A formação de boas pastagens é imprescindível para o êxito na criação de bovinos, seja para produção de carne ou de leite. A correção, a adubação e o manejo adequado das espécies forrageiras, respeitando os períodos de pastejo e o descanso correto, foram os assuntos das palestras ministradas durante o 1º Dia Técnico de Manejo de Pastagens, realizado na manhã desta quarta-feira, 1º de novembro, em Palmas, pelo Governo do Tocantins, por meio da Secretaria de Estado do Desenvolvimento da Agricultura e Pecuária (Seagro) e parceiros. O objetivo da programação é disseminar informações para produtores rurais e técnicos do Tocantins.

Um dos participantes do evento, o pecuarista Milton Sawamura, considerou os conteúdos importantes e afirmou que vai aplicar em sua atividade. Ele cria gado de corte, no sistema extensivo, em Santa Rosa do Tocantins e Ipueiras, mas com a degradação das pastagens, resolveu investir no sistema intensivo de produção. “Estou na fase de transição, dividi os pastos, faço a suplementação de proteínas no cocho e a correção dos solos com calcário, adubação e aproveitamento das palhadas da soja durante o período da seca. O resultado é produzir mais carne em um espaço menor”, explicou.

Para o palestrante da Embrapa, Marcelo Konsgen Cunha, o pecuarista deve pensar na manutenção e na recuperação das pastagens existentes como patrimônio para assegurar o sucesso na atividade. “Para ter lucros, é preciso utilizar as estratégias corretas, investir na manutenção e na recuperação dos pastos, utilizar as tecnologias disponíveis e necessárias, fertilizar os solos e equilibrar o sistema produtivo intensivo”, orientou.

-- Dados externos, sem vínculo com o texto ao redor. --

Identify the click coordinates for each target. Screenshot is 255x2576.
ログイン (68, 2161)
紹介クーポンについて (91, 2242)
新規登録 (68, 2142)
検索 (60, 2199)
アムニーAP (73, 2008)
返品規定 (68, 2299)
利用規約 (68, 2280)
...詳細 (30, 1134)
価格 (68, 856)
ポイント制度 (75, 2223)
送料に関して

Na abertura do encontro, o secretário de Estado do Desenvolvimento da Agricultura e Pecuária, Clemente Barros, falou sobre o panorama atual da pecuária no Estado. “O Tocantins vive um momento extremamente positivo na pecuária, o rebanho bovino é crescente, o número está chegando a 9 milhões de cabeças e o Estado ainda tem uma área muito grande para crescer na atividade, melhorando e recuperando suas pastagens, sem necessidade de abrir novas áreas”, destacou.